Pensé lo más rápido que pude, teniendo en cuenta que mi cabeza parecía un campanario gótico lleno de gárgolas monstruosas, con los engranajes todos oxidados y un Quasimodo minúsculo balanceándose de un axón a otro de mis neuronas, y deduje que Karina se estaba refiriendo a la chica que había conocido en Nueva York en un anticuario de la Catorce y Broadway y que ahora venía a Buenos Aires a comprar unas antigüedades y que yo me había olvidado que Karina me preguntó unos días o semanas antes si la americana se podía quedar o no en mi casa, porque la casa de ella estaba, digamos, superpoblada.

— Sí; llámala —contesté no muy convencida, y la verdad era que venía eludiendo la respuesta porque para eso de la convivencia soy bastante rara; es decir: no sé si me molesta que dejen toda la ropa tirada o que no laven los platos, pero lo que realmente odio es que no rebobinen los videos y más todavía que toquen mis libros.

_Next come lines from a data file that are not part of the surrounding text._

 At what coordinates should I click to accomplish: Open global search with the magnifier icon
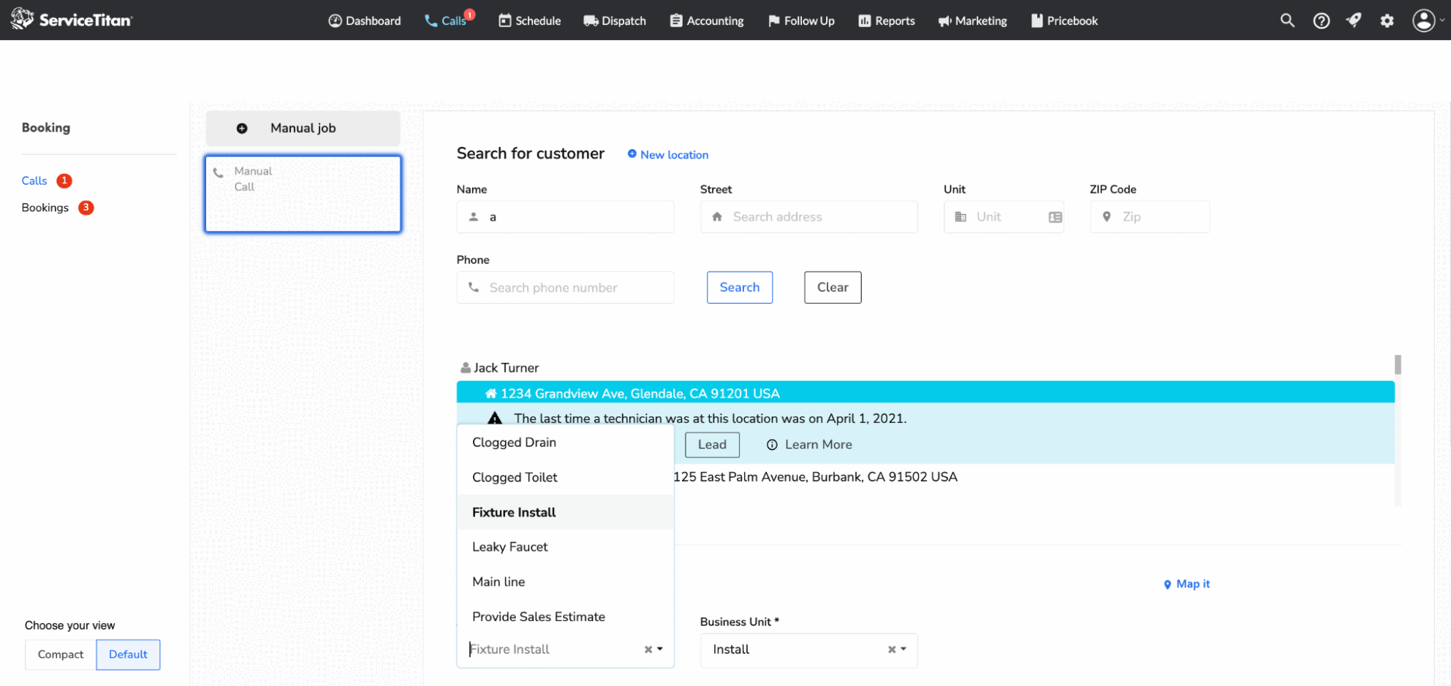click(1287, 20)
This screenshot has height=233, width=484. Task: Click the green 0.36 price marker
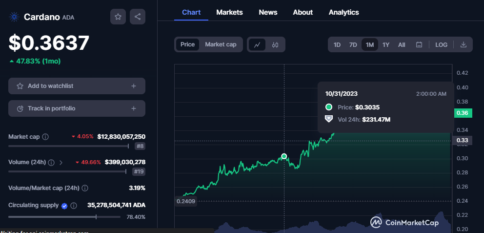coord(462,113)
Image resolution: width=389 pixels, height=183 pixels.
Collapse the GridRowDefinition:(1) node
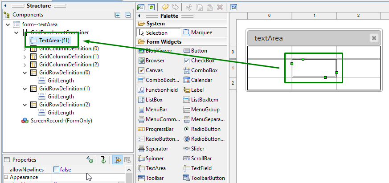pyautogui.click(x=25, y=89)
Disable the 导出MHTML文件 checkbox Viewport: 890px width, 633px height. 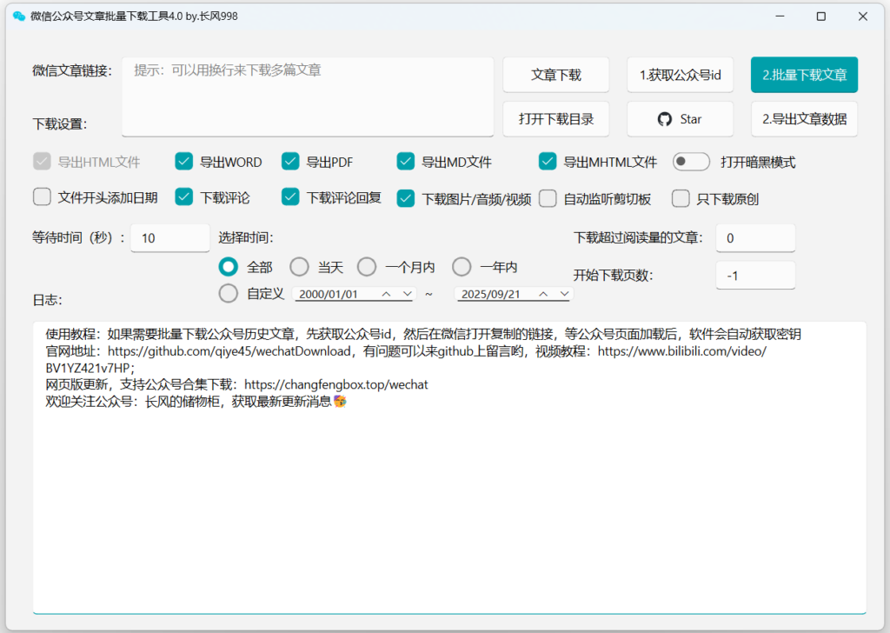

Todo esto caminando y ya casi habíamos llegado a la puerta de la Facultad.

— Seguro que se van a llevar bien —comentó Karina dándome una palmadita en la espalda mientras nos despedíamos. Los latidos dentro de mi cerebro se hacían cada vez más fuertes.

— Sí, hay MTV. Por cable —le contesto a Jo y vuelvo al presente. Jo es más bajita de lo que había imaginado, y también más linda; tiene mechones rubios irregulares que caen sobre su frente y los ojos azules muy claros, sus dientes delanteros sobresalen levemente hacia adelante y cuando sonríe, asoman entre sus labios.

Sorpresivamente Jo dispara su Canon sobre nuestros ojos, que se ciegan con la luz del flash. Arturo desaparece por la terraza, espantado.